Rows of pointing data
=-=-=-=-=
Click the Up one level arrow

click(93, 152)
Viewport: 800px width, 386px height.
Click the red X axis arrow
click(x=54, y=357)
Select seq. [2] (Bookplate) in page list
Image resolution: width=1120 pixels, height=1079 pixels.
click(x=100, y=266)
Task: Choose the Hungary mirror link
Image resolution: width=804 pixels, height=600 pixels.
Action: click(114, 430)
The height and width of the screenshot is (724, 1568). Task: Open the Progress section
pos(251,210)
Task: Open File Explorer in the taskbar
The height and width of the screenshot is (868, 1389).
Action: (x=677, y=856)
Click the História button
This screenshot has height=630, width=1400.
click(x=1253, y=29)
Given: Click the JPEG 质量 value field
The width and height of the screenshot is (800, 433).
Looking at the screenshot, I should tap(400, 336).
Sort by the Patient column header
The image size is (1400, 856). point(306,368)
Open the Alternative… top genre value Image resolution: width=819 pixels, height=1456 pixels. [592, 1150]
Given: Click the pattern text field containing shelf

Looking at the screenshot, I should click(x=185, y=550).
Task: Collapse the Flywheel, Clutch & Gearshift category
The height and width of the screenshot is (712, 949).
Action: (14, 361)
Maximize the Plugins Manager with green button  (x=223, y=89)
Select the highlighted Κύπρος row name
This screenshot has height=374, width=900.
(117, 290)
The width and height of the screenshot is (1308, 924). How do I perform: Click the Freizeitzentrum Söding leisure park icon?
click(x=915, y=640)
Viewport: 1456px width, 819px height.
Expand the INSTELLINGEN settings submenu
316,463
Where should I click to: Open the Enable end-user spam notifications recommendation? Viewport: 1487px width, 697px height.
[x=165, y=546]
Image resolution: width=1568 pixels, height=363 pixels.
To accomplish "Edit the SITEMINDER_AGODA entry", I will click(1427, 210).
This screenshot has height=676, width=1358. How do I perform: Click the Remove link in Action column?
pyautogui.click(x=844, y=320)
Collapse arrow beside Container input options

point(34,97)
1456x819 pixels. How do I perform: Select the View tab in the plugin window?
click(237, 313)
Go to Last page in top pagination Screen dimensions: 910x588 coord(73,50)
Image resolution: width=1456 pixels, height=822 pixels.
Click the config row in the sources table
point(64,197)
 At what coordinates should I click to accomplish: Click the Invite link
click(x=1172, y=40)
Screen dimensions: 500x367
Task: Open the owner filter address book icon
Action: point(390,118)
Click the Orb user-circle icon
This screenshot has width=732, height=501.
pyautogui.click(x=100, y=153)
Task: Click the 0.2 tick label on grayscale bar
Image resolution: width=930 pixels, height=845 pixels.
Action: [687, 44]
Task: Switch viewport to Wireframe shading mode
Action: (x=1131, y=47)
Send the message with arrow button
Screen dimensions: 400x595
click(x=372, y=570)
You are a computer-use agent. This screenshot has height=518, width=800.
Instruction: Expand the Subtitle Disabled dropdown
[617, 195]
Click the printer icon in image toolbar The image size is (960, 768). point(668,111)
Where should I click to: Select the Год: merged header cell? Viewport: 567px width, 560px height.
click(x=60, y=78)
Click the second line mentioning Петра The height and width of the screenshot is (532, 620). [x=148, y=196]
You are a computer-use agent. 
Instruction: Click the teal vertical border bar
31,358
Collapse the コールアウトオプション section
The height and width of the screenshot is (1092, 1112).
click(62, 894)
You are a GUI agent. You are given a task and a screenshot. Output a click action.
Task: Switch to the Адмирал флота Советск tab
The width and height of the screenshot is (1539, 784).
=-=-=-=-=
Problem description
Reproduce the listing above with every occurrence of "Collapse" replaced by "Fold", leaving all other text unchanged.

Response
Click the Up one level arrow

click(93, 152)
Viewport: 800px width, 386px height.
Click the red X axis arrow
click(x=54, y=357)
Select seq. [2] (Bookplate) in page list
Image resolution: width=1120 pixels, height=1079 pixels.
click(x=100, y=266)
Task: Choose the Hungary mirror link
Image resolution: width=804 pixels, height=600 pixels.
Action: click(114, 430)
The height and width of the screenshot is (724, 1568). Task: Open the Progress section
pos(251,210)
Task: Open File Explorer in the taskbar
The height and width of the screenshot is (868, 1389).
Action: (x=677, y=856)
Click the História button
This screenshot has height=630, width=1400.
click(x=1253, y=29)
Given: Click the JPEG 质量 value field
The width and height of the screenshot is (800, 433).
Looking at the screenshot, I should tap(400, 336).
Sort by the Patient column header
The image size is (1400, 856). point(306,368)
Open the Alternative… top genre value Image resolution: width=819 pixels, height=1456 pixels. [592, 1150]
Given: Click the pattern text field containing shelf

Looking at the screenshot, I should click(x=185, y=550).
Task: Fold the Flywheel, Clutch & Gearshift category
The height and width of the screenshot is (712, 949).
Action: (14, 361)
Maximize the Plugins Manager with green button  (x=223, y=89)
Select the highlighted Κύπρος row name
This screenshot has height=374, width=900.
(117, 290)
The width and height of the screenshot is (1308, 924). How do I perform: Click the Freizeitzentrum Söding leisure park icon?
click(x=915, y=640)
Viewport: 1456px width, 819px height.
Expand the INSTELLINGEN settings submenu
316,463
Where should I click to: Open the Enable end-user spam notifications recommendation? Viewport: 1487px width, 697px height.
[x=165, y=546]
Image resolution: width=1568 pixels, height=363 pixels.
To accomplish "Edit the SITEMINDER_AGODA entry", I will click(1427, 210).
This screenshot has height=676, width=1358. How do I perform: Click the Remove link in Action column?
pyautogui.click(x=844, y=320)
Fold arrow beside Container input options

point(34,97)
1456x819 pixels. How do I perform: Select the View tab in the plugin window?
click(237, 313)
Go to Last page in top pagination Screen dimensions: 910x588 coord(73,50)
Image resolution: width=1456 pixels, height=822 pixels.
Click the config row in the sources table
point(64,197)
 At what coordinates should I click to accomplish: Click the Invite link
click(x=1172, y=40)
Screen dimensions: 500x367
Task: Open the owner filter address book icon
Action: point(390,118)
Click the Orb user-circle icon
This screenshot has width=732, height=501.
pyautogui.click(x=100, y=153)
Task: Click the 0.2 tick label on grayscale bar
Image resolution: width=930 pixels, height=845 pixels.
Action: [687, 44]
Task: Switch viewport to Wireframe shading mode
Action: (x=1131, y=47)
Send the message with arrow button
Screen dimensions: 400x595
click(x=372, y=570)
You are a computer-use agent. This screenshot has height=518, width=800.
Instruction: Expand the Subtitle Disabled dropdown
[617, 195]
Click the printer icon in image toolbar The image size is (960, 768). point(668,111)
Where should I click to: Select the Год: merged header cell? Viewport: 567px width, 560px height.
click(x=60, y=78)
Click the second line mentioning Петра The height and width of the screenshot is (532, 620). [x=148, y=196]
You are a computer-use agent. 
Instruction: Click the teal vertical border bar
31,358
Fold the コールアウトオプション section
The height and width of the screenshot is (1092, 1112).
click(62, 894)
You are a GUI agent. You are given a task and a screenshot. Output a click action.
Task: Switch to the Адмирал флота Советск tab
The width and height of the screenshot is (1539, 784).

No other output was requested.